Written problem 1:
Can you turn the records, from the line containing "You are a GUI" up to and including the line containing "(1455, 473)", into a JSON list of strings with one string per line and no blank lines?

Supplied text:
Berthed a few steps from Plymouth Rock, the Mayflower II is a full-scale reproduction of the type of ship that brought the Pilgrims from England to America in 1620. The 106 1/2-foot vessel was constructed in England from 1955 to 1957 using designs, tools and methods similar to those used around the time of the original Mayflower's sailing. Great care was taken to use historically accurate materials such as English oak timbers, linen canvas sails, and true hemp rope. On June 13 1957, the Mayflower II arrived at Plymouth after a 55 day voyage. Since 1958, Plimoth Plantation has exhibited Mayflower II to tell the story of the famous 1620 voyage and the terrible "first winter" in which half of the original Mayflower's passengers and crew died from exposure and malnutrition.
Once you step aboard, you're hit with the thought about how small the ship is. The quarters shared by the 102 passengers, who spent 66 days here sailing toward freedom and the unknown, are cramped and dark and you have to admire the determination of these people crowded into the 'tween decks area. There was little privacy other than blankets hung as curtains between the piles of their worldly belongings separating one family from the next. Their personal possessions, except for the minimum needed for daily existence, were stowed below in the hold with the ship's stores until they were brought ashore at Plymouth.
The Ship is manned with actors portraying 17th century seamen readying the ship for the return voyage to England, who will answer any questions as they go through their chores.
These costumed guides never come out of character...or speak of times beyond the year they are portraying. This particular man spoke to Gosia and I for quite sometime and was quite knowledgeable. Gosia noted his knowledge of European history and many fascinating details of that time.
No Plymouth trip is complete if you don't go and visit the Mayflower. This ship is just a replica of the 1620 ship that sailed from England but it does give an idea of the conditions of the people on board.
Be sure to ask alot of questions to the crew onboard of the shipboard experience.
Not the typical tour of a historical site, colonial lantern tours are done after dark and are a walking tour of the city of Plymouth. There is an extremely large amount of history that you wouldn't learn if you were to take traditional tours.
One of the best touches is that all people on the tour get to have a lantern for the duration of the tour. The history behind the patterns on the lantern is explained.
This is a seasonal activity but goes until November 27 of each year.
There are two tours each night, the regular and the ghost tour.

Listed records:
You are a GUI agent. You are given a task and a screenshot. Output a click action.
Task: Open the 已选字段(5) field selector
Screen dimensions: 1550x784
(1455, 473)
--
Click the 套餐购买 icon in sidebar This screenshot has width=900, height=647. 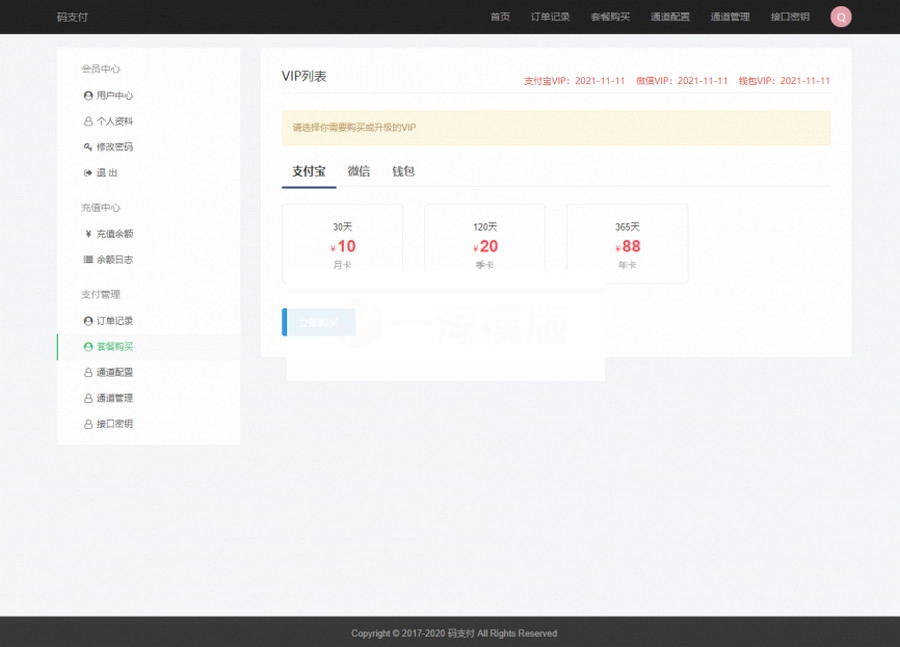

Written problem 2:
Copy the Plymouth text above word for word, from "Not the typical" up to and including "of each year.".

Task response 1:
[
  "You are a GUI agent. You are given a task and a screenshot. Output a click action.",
  "Task: Open the 已选字段(5) field selector",
  "Screen dimensions: 1550x784",
  "(1455, 473)"
]

Task response 2:
Not the typical tour of a historical site, colonial lantern tours are done after dark and are a walking tour of the city of Plymouth. There is an extremely large amount of history that you wouldn't learn if you were to take traditional tours.
One of the best touches is that all people on the tour get to have a lantern for the duration of the tour. The history behind the patterns on the lantern is explained.
This is a seasonal activity but goes until November 27 of each year.